## WORK INSTRUCTIONS
Look through the entries below and count the lines with "SophiaRene" in them; the reply is the number alone.

Content starts

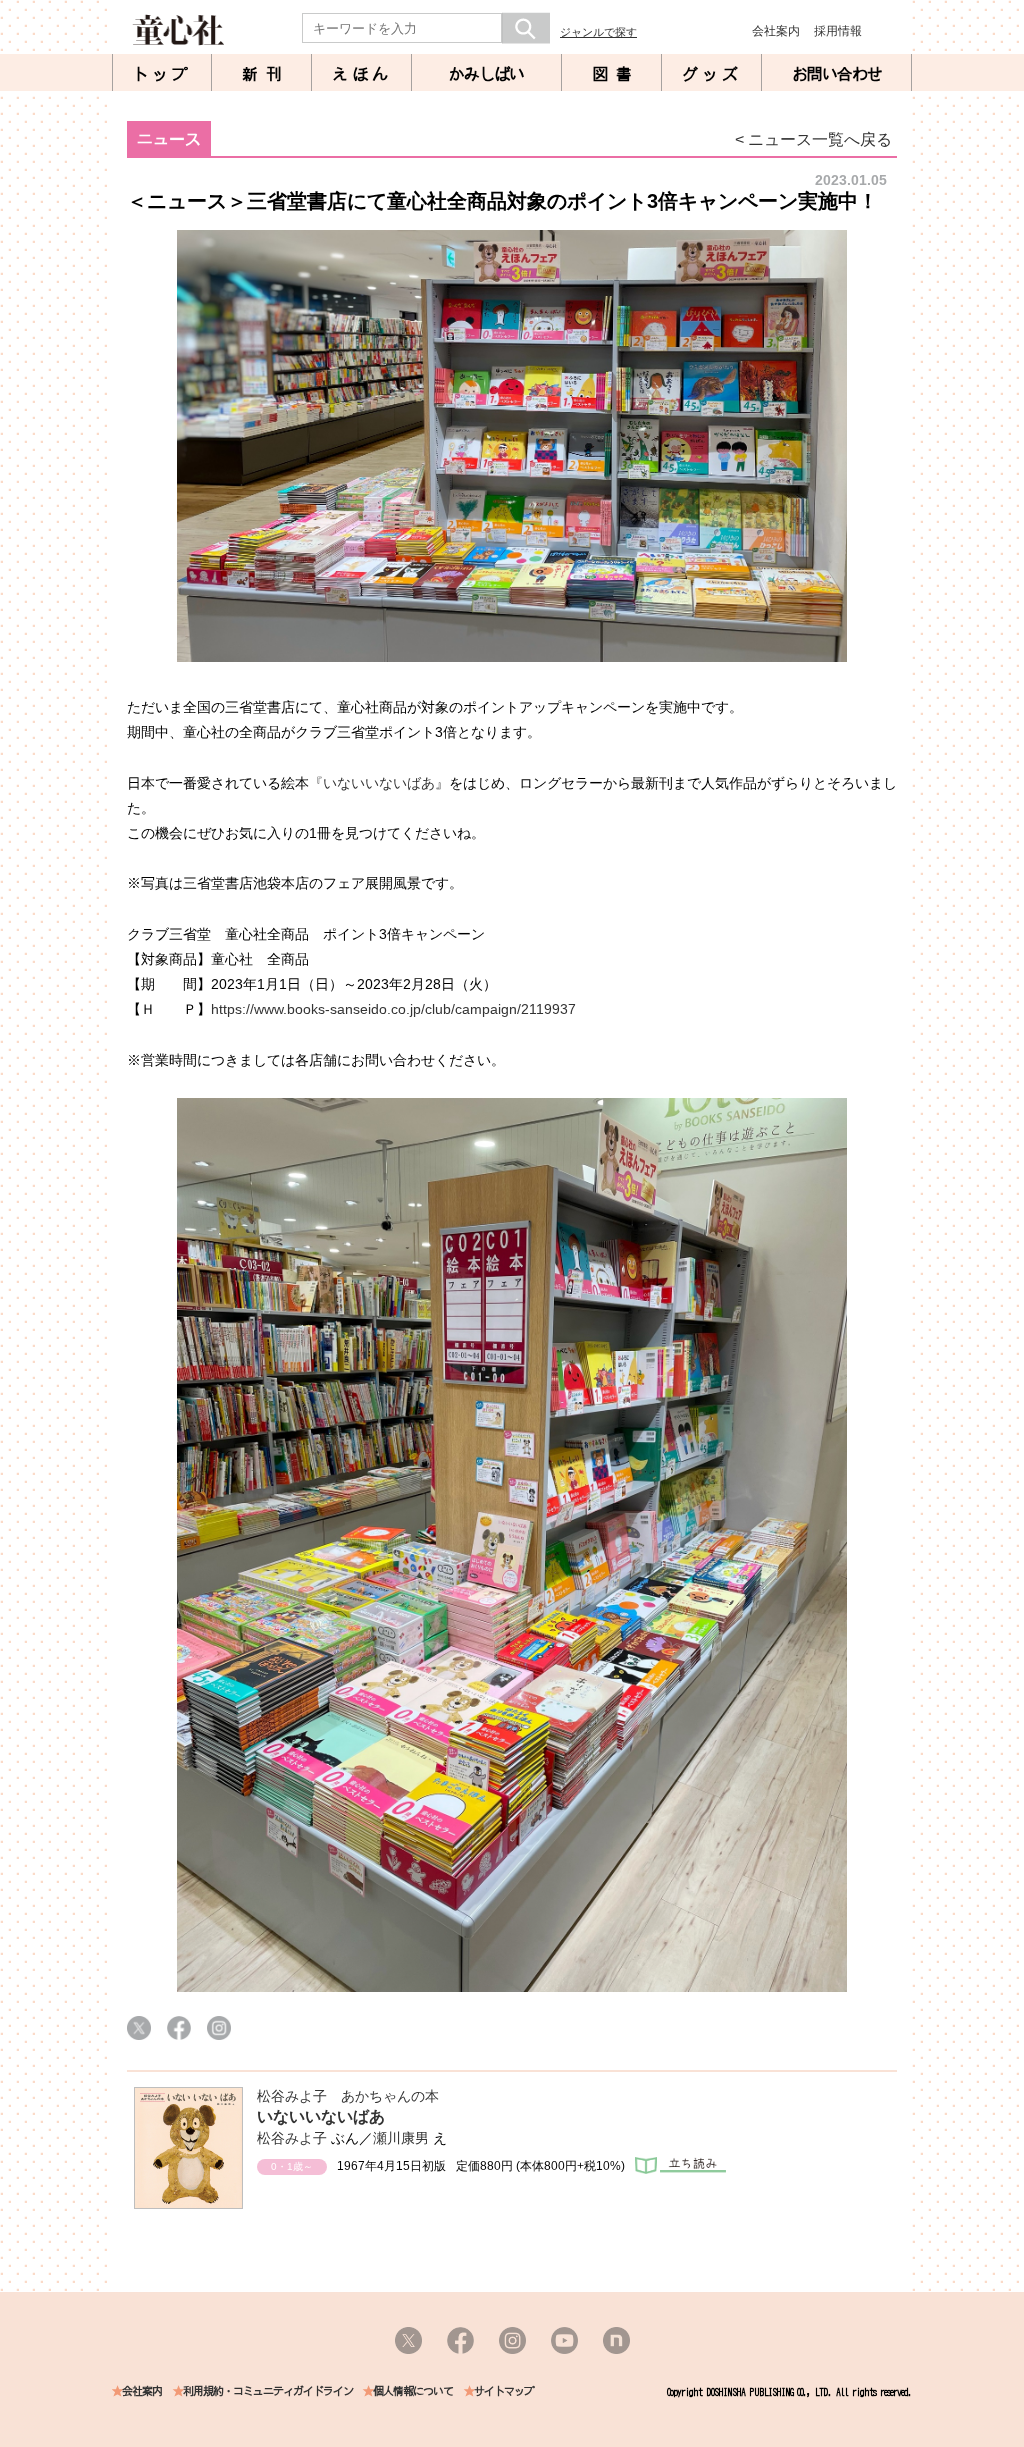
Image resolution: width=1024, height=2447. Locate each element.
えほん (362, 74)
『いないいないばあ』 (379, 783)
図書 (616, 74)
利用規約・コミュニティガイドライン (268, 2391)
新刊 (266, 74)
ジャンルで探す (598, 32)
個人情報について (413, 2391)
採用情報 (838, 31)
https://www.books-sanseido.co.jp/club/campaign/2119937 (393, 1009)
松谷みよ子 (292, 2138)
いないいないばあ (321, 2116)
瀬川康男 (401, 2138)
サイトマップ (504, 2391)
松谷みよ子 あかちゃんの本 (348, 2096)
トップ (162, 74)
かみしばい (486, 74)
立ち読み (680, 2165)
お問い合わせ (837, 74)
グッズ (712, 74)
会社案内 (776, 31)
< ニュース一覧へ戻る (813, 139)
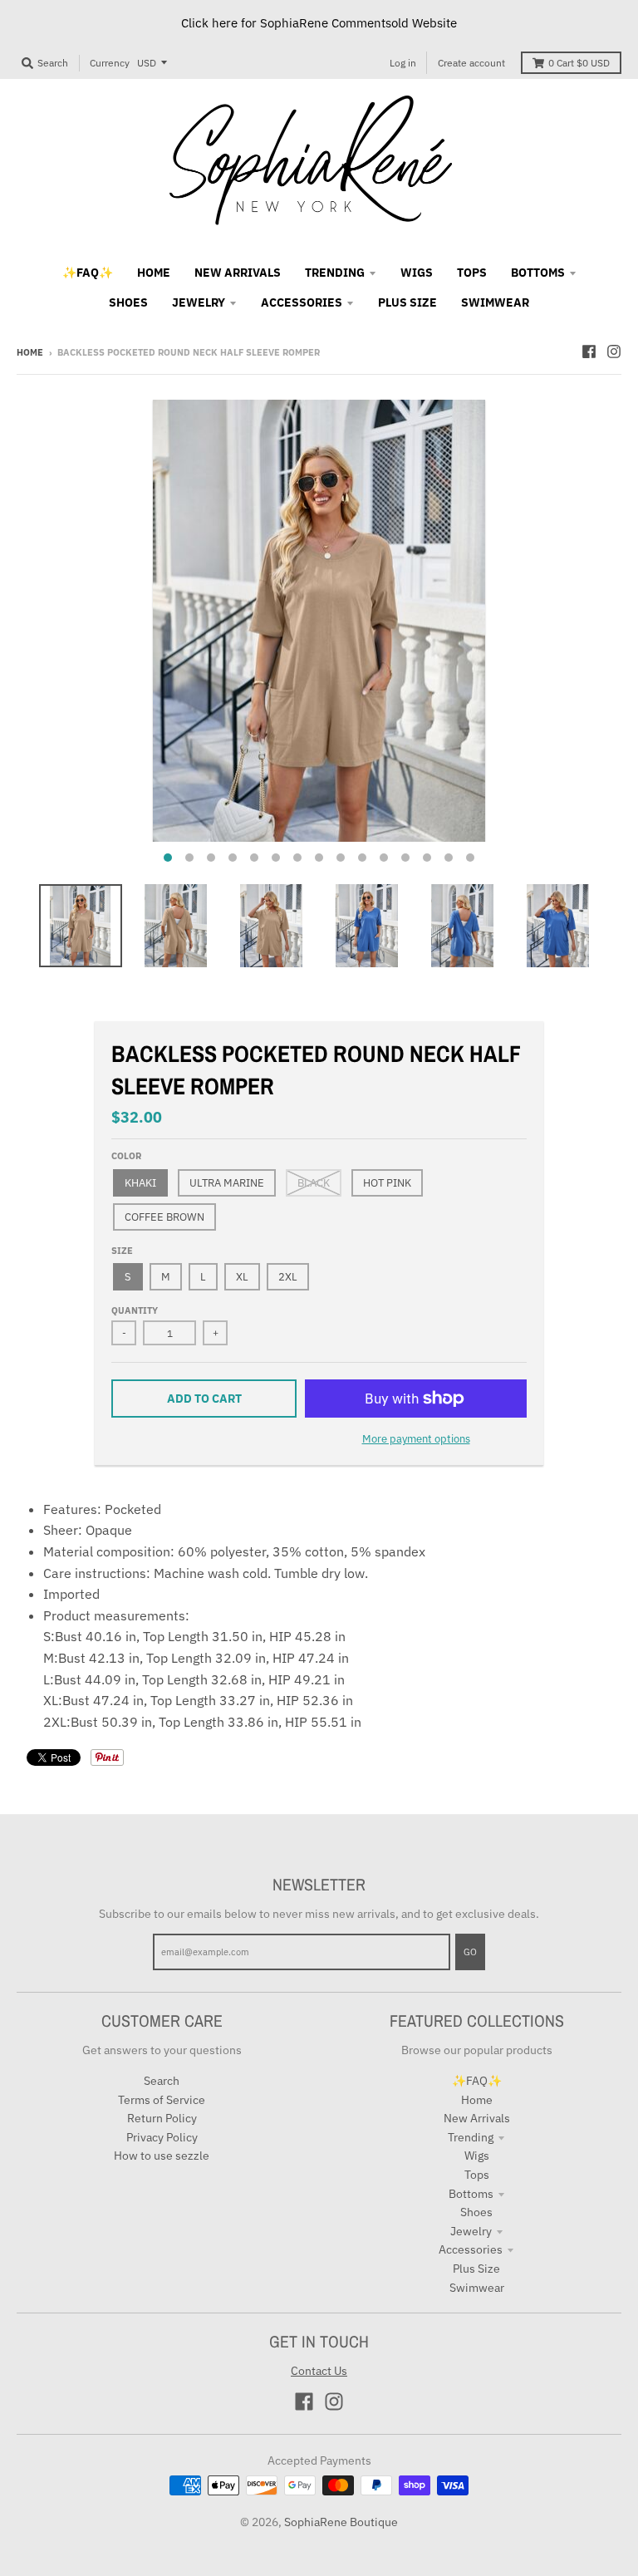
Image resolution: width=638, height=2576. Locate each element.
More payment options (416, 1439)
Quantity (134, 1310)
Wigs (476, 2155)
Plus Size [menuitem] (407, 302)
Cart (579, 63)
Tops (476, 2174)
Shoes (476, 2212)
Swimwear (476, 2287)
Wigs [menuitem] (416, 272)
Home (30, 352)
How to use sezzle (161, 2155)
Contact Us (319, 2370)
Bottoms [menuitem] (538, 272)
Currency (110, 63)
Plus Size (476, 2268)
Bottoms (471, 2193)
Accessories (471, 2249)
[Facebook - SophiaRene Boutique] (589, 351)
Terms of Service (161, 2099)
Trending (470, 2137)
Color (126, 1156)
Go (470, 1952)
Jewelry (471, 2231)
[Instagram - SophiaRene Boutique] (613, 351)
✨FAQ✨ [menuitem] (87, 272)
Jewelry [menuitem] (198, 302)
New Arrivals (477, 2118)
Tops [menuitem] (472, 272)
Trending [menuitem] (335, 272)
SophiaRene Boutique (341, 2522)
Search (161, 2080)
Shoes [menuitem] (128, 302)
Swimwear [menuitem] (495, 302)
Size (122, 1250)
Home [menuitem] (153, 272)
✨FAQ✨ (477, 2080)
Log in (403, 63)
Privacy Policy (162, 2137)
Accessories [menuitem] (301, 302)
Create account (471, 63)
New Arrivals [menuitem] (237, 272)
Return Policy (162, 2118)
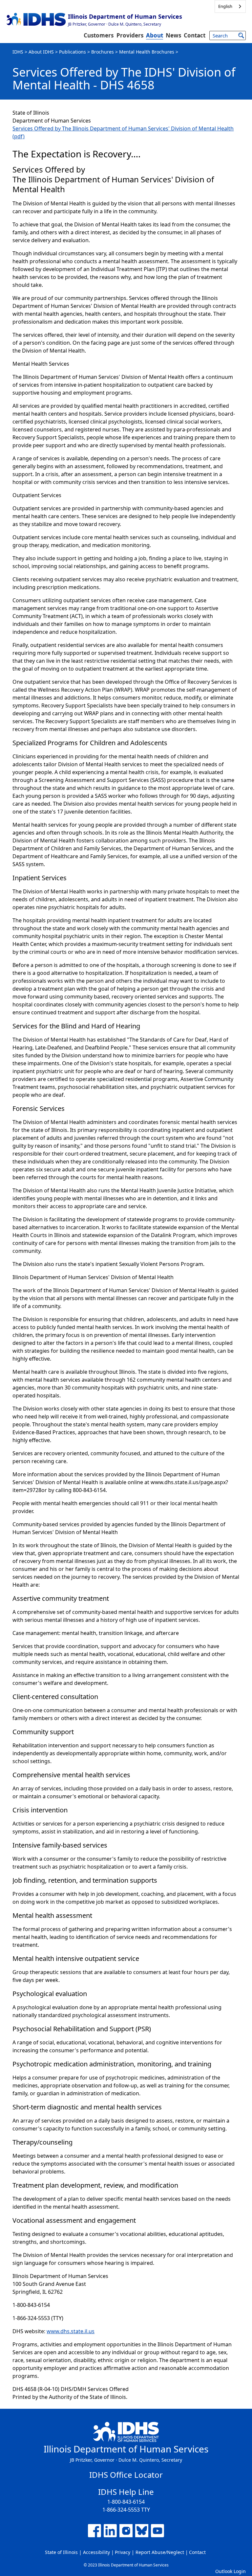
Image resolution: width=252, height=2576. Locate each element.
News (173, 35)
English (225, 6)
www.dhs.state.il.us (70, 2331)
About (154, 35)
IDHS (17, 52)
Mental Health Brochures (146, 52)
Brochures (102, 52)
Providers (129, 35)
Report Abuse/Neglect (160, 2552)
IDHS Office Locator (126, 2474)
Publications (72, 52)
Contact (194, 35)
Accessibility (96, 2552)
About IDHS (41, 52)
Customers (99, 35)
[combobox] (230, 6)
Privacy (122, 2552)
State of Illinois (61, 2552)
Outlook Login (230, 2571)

Content ends

## EXERCISE OUTPUT
3